-- Task input --
== Segment start ==

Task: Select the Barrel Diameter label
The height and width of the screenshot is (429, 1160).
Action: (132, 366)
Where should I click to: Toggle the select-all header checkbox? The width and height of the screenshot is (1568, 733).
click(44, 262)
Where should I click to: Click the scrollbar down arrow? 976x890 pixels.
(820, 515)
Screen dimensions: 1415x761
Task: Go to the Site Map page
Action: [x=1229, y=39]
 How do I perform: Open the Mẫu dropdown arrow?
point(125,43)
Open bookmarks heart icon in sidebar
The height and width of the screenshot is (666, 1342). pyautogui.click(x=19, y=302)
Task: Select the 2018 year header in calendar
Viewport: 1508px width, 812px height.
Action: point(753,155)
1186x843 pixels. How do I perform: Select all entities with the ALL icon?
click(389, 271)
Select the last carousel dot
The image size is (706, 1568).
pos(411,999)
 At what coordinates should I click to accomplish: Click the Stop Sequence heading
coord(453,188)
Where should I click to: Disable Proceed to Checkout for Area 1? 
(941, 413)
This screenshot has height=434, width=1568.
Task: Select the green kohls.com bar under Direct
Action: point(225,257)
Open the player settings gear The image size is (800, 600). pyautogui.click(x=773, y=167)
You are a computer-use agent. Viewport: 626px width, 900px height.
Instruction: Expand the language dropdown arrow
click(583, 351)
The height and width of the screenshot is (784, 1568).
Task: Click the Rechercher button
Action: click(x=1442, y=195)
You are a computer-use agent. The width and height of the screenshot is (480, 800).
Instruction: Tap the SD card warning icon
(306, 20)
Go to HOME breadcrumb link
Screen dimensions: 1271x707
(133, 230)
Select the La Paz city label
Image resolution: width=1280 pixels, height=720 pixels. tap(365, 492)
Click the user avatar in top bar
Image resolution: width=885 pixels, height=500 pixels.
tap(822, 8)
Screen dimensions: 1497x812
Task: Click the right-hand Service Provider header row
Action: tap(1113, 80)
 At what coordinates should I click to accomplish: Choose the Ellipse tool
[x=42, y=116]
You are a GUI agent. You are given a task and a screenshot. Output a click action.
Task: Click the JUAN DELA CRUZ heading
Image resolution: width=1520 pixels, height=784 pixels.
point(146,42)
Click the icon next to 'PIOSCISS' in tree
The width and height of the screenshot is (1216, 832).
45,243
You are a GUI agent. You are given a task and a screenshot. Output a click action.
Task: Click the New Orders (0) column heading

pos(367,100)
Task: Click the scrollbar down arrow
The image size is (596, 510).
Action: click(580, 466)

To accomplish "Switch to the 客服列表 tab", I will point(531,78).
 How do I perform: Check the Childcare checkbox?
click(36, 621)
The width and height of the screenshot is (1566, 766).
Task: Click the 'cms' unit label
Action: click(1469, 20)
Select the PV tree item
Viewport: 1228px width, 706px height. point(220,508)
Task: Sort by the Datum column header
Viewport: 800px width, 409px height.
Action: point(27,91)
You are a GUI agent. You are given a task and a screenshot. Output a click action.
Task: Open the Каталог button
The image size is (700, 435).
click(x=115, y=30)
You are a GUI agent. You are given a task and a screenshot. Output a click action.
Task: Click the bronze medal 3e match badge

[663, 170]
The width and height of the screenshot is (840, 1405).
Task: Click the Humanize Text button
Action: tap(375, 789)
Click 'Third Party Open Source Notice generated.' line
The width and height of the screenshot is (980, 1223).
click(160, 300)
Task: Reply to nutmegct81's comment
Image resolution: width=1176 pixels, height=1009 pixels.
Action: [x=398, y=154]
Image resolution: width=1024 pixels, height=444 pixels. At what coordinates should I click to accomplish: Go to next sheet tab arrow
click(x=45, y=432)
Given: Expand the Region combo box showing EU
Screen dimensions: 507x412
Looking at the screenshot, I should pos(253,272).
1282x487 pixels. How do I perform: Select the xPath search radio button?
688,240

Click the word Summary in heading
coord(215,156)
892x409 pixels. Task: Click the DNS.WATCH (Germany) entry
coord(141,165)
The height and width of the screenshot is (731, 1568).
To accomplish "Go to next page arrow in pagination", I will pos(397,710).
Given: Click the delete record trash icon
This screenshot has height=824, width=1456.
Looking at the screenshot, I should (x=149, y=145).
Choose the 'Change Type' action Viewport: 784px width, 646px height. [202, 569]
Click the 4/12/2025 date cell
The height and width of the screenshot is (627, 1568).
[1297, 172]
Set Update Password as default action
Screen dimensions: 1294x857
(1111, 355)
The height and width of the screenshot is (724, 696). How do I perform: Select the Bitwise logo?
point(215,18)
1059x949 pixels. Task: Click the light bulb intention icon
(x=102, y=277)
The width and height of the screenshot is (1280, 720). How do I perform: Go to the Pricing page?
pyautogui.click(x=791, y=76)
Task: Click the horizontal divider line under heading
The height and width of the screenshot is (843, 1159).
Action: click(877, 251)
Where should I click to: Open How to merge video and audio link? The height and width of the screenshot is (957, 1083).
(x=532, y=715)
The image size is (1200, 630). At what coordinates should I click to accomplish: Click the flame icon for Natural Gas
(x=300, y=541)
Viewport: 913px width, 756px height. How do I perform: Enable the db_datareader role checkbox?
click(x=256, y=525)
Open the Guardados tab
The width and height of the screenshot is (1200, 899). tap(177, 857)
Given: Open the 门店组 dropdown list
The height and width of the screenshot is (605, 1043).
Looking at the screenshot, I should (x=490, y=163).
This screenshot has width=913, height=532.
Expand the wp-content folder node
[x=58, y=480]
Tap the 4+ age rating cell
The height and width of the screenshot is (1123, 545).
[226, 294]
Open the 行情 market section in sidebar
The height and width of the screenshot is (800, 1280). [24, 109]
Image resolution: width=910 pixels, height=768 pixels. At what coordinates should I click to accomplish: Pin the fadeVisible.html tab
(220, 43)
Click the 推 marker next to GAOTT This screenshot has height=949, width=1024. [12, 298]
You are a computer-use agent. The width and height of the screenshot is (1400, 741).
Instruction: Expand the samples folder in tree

== Segment end ==

-- What this task involves --
Only a number is wanted here: the count of lines in the data that include the word "will".

-- Exercise solution --
2